This is part of the reason why I didn't post yesterday. I finished this just a few minutes ago, although I did a lot of work on it yesterday.
I need to get this framed now, along with the tomato and pepper ones I did eons ago. I hope I can find a framer who won't cost an arm and a leg.
This wasn't the only reason I didn't post yesterday. Other than this and a few household chores, I was feeling really lazy, tired and sluggish. After my usual 2.5-mile walk with my SIL, I felt so tired I could hardly keep my eyes open. I couldn't muster any oomph to get online and write, so I skipped it. I also noticed I felt really hungry several times and ate more than I have in the last couple weeks; not compulsive binge eating, but definitely some overeating with snacks in the afternoon and the evening.
I suppose after the last couple weeks I'm allowed a day to be sluggish and eat a little more than usual. I know since starting the Lexapro I haven't been eating near as much as I had been, so maybe my body was just letting me know that it was a little depleted, both in energy and calories. Today I'm feeling a little better, a little more energy and motivation. I've had two rather big meals so far today, but nothing extraordinary, and no urge to binge, either.
This lack of energy thing is beginning to get a little tiresome. I hope this side effect will soon pass and I'll have more get-up-and-go soon. I'm still trying to figure out the best time to take this Lexapro, too. I thought taking it in the evening day would make me less tired in the day time, but it doesn't seem to be working at all the last two days.
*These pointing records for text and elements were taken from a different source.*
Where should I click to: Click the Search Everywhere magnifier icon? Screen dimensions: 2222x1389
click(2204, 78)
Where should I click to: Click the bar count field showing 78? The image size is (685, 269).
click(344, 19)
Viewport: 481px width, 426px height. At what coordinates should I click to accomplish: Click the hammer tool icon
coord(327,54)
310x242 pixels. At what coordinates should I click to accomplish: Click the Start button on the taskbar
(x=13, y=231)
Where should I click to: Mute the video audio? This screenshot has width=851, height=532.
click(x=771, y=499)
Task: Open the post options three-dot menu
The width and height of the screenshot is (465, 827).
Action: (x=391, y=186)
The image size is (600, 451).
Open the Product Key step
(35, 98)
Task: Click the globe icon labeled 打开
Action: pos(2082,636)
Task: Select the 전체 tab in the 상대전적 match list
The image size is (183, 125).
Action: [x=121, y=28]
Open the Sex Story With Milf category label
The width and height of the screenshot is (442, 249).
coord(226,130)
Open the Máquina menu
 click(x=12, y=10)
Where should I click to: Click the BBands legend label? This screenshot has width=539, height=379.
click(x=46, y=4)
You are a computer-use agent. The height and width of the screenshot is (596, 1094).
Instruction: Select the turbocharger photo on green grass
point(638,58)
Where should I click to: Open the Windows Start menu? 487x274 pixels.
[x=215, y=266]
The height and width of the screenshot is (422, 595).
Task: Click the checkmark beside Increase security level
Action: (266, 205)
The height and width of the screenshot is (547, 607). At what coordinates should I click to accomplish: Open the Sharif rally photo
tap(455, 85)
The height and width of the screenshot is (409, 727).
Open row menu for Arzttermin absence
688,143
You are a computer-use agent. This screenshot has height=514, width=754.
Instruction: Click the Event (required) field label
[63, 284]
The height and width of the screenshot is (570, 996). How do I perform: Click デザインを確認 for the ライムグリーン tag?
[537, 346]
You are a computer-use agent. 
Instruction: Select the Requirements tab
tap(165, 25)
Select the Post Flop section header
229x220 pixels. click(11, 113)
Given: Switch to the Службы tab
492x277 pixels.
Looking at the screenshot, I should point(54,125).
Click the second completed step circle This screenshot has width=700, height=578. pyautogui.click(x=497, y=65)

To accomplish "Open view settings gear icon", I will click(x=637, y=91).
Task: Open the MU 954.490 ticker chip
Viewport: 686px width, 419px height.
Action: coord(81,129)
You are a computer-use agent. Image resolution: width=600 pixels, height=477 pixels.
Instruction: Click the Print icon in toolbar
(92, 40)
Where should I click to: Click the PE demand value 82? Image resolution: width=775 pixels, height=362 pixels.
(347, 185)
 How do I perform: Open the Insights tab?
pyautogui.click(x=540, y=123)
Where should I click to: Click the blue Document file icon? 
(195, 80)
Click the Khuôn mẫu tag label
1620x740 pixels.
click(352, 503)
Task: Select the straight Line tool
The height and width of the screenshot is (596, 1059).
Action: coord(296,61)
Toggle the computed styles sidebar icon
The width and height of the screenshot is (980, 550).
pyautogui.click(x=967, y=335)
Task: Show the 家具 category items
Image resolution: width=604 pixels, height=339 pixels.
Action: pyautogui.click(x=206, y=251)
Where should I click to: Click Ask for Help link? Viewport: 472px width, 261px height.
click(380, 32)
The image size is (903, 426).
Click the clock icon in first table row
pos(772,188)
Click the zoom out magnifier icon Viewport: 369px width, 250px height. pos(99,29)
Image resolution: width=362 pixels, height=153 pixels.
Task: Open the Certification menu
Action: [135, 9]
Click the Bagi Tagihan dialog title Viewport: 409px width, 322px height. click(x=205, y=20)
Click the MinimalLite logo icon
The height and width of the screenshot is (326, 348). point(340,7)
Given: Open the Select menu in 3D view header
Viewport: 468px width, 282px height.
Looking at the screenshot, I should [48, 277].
So I may go back to early evening/late afternoon and see how that works.
I know I'm still in the very early stages of this medication and it will take time to get regulated-- where have I heard that before? As usual, there's no overnight cure, no instant gratification. You think I'd get used to that by now.
I should go and get productive around the house -- Hubby has been working like a maniac sanding our foyer floor so he can then stain and varnish it. It's made me feel like even more of a layabout, so I need to make myself useful somewhere. I know I've got laundry to put away and a kitchen to clean. There's always something.